▶ [EXERCISE PASSAGE]
+===+
The seeds sowed in Davis' State of the State request then took a few weeks to germinate. Only a handful of precedents existed for such state-funded research institutes, but few, if any, were this ambitious. Moreover, no money had yet been allocated by the state, and the governor had required that any candidate institutes prove they could raise $2 from industry, foundations or the federal government for every dollar that came from California. To university administrators around the state, it all sounded vaguely implausible, like a dream vision that would vanish in the harsh morning of political reality. But UCLA administrators decided it would be worth discussing and maybe drafting a proposal. After all, the university had world-class scientists, which certainly made it worth a shot.
+===+
▶ [RECORDED DATA]
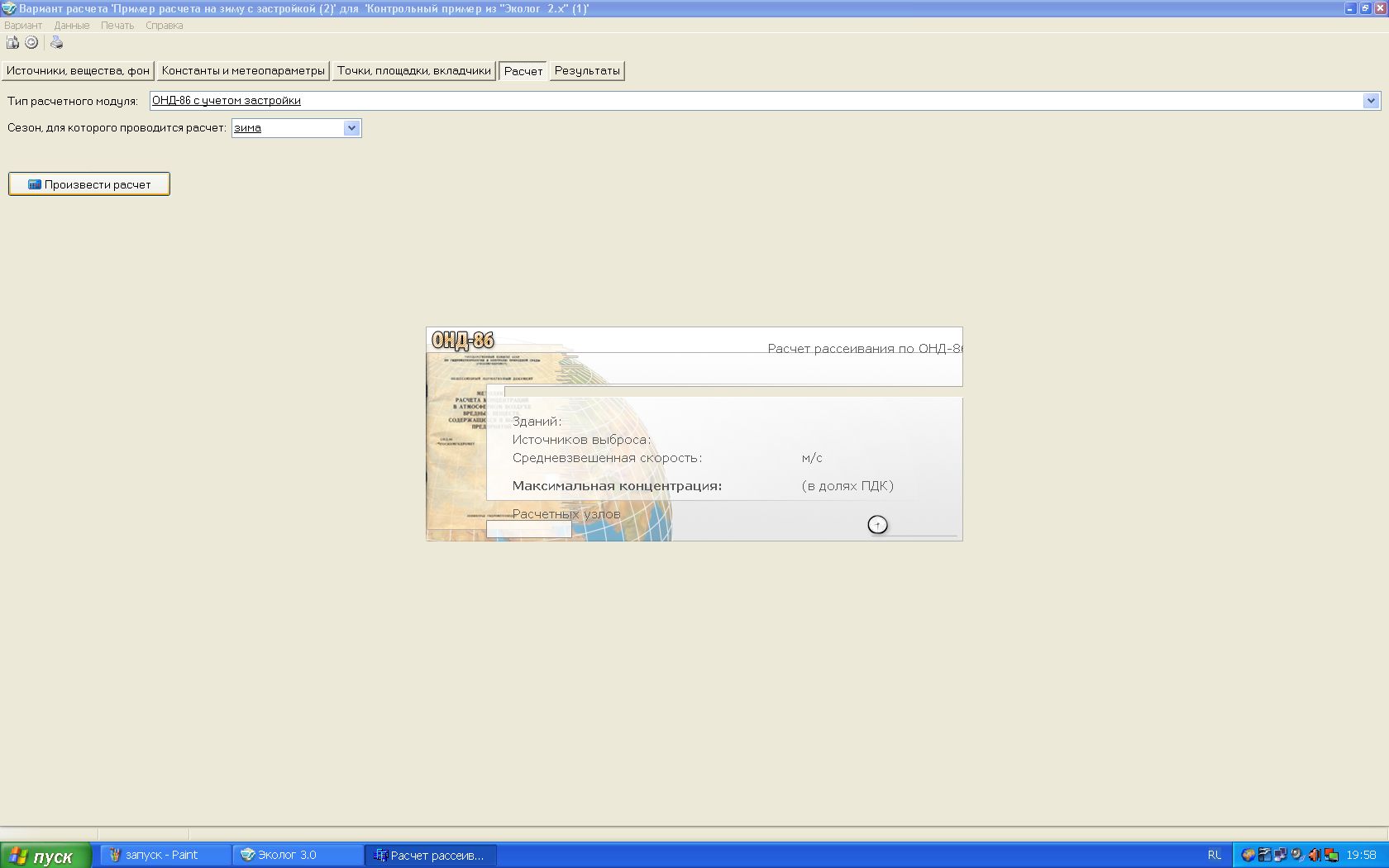Image resolution: width=1389 pixels, height=868 pixels.
Task: Click the round back arrow toolbar icon
Action: (x=31, y=43)
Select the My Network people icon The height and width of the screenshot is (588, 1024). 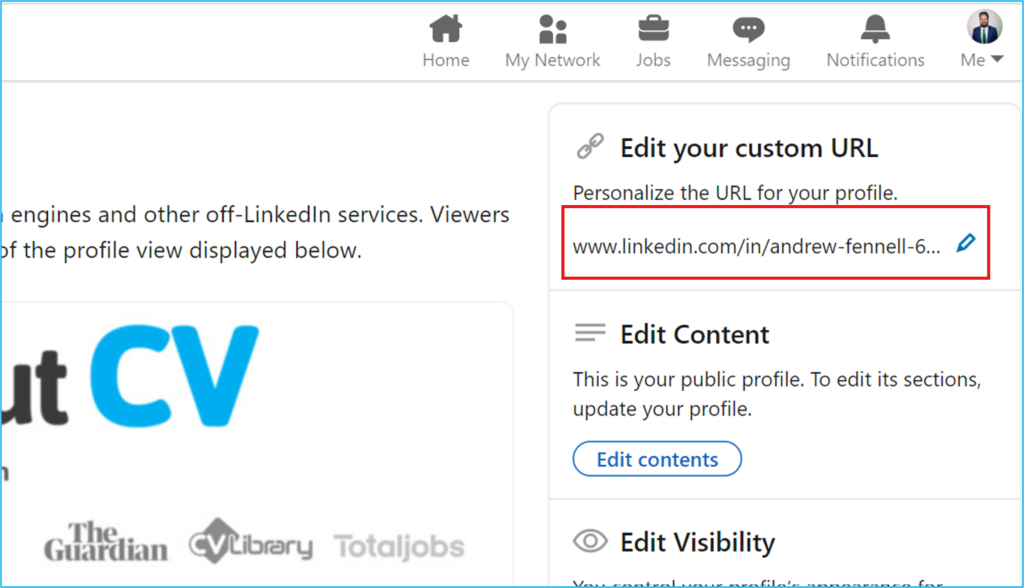pos(552,28)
+===+
▶ [ACTIVITY LIST]
1) According to the passage about the governor's call for state-funded research institutes, why did UCLA administrators decide a proposal was worth a shot? Answer in one to three sentences.
2) In the passage on the state-funded research institutes, rewrite the stretch from "The seeds sowed" through "worth a shot.", swapping "scientists" for "researchers".
3) Carry on the passage about the governor's call for state-funded research institutes, picking up after its last sentence.

▶ [PER-TASK ANSWERS]
1) They judged it worth a shot because the university had world-class scientists.

2)
The seeds sowed in Davis' State of the State request then took a few weeks to germinate. Only a handful of precedents existed for such state-funded research institutes, but few, if any, were this ambitious. Moreover, no money had yet been allocated by the state, and the governor had required that any candidate institutes prove they could raise $2 from industry, foundations or the federal government for every dollar that came from California. To university administrators around the state, it all sounded vaguely implausible, like a dream vision that would vanish in the harsh morning of political reality. But UCLA administrators decided it would be worth discussing and maybe drafting a proposal. After all, the university had world-class researchers, which certainly made it worth a shot.

3)
One year later - one "yearlong fire drill" in the words of UCLA chemist Jim Heath - the result is the California NanoSystems Institute (CNSI), a joint endeavor of UCLA and UC Santa Barbara, with Davis' promise of $100 million in funding and more than $250 million in matching funds. The CNSI will be a multidisciplinary institute that will cut across the boundaries of physics, chemistry, biology, engineering and material science to develop technologies and devices on a scale of a few billionths of a meter. Nanoscience and nanotechnology are now considered the great scientific frontiers of the 21st century, promising to revolutionize a spectrum of disciplines from quantum computing to health-care technology and even national security. The kinds of discoveries and inventions that are likely to emerge from the CNSI - smaller, faster and more efficient computers; a lamp that uses a tenth as much energy as modern lightbulbs and never burns out; lighter and stronger building materials that may make cars, buses and other forms of transportation more energy-efficient; medicines that target the molecular errors that cause disease - will, says UCLA Chancellor Albert Carnesale, impact every facet of society and will be instrumental in "creating the technologies of California's future and future generations in California and the world will benefit from the discovery and innovation pioneered by this unique enterprise."